How extraordinary fruitful the association of Dr. Banks and the Vineyard proved to be known to everyone who has ever examined the three volumes of the Banks history. This work, regarded from any standpoint, is far above the usual histories of minor places on the face of the globe. Nantucket has a more prolific literature than the Vineyard, but it owns no such monumental work as the Banks history. A meticulous scholar, Dr. Banks carried on his research and investigation for twenty years and produced a history which will stand for all time as a definitive work, useful alike to the general reader, the student, and the future historian who takes for his field some specialized part of Vineyard history or tradition. Exacting in its scholarship, the Banks history is charming in its style; it breathes through all its pages the character of the man who wrote it.
 
On the whole it may be said that Dr. Banks was of the old fashioned school of historians, and we are fortunate that this was so. Latter day writers of iconoclastic histories have contributed a great deal to the world’s literature and the world’s knowledge, but they have also been responsible for a great deal of dubious literature. The Banks history is open to none of the accusations invited by this sort of writing.

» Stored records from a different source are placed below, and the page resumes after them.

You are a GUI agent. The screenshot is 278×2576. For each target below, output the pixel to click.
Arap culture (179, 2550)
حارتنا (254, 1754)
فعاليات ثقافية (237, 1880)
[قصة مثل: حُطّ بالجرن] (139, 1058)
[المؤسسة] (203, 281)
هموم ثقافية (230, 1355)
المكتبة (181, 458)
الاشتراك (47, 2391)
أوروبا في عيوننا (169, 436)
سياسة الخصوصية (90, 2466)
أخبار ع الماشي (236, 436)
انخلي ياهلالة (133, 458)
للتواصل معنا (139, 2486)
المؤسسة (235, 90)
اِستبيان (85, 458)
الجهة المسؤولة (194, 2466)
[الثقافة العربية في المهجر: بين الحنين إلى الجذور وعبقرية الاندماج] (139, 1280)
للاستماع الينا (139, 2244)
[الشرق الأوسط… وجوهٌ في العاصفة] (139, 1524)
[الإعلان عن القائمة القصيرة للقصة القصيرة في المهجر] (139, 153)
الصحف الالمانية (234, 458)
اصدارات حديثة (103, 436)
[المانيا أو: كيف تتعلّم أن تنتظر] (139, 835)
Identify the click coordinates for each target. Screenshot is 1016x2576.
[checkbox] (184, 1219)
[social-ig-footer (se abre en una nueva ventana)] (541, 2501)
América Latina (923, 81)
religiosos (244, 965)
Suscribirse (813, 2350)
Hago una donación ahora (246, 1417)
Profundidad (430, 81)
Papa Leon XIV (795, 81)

And the way is still clear for anyone who would develop different themes from the main narrative which Dr. Banks has given us.
 
Dr. Banks will be held in everlasting and grateful remembrance as the Vineyard’s historian, but so soon after his death we find his other contributions demanding recognition.  The Duodecimo Club of Vineyard Haven which he formed is continuing on through the years, an important cultural and social force. If he had never written his history, he would have this record of his interest and personality as a monument. And there is the present Marine Hospital, for which he obtained the appropriation; this is an achievement of his force and professional ability. Surely that three years spent on the Island so long ago proved permanently important to the Vineyard.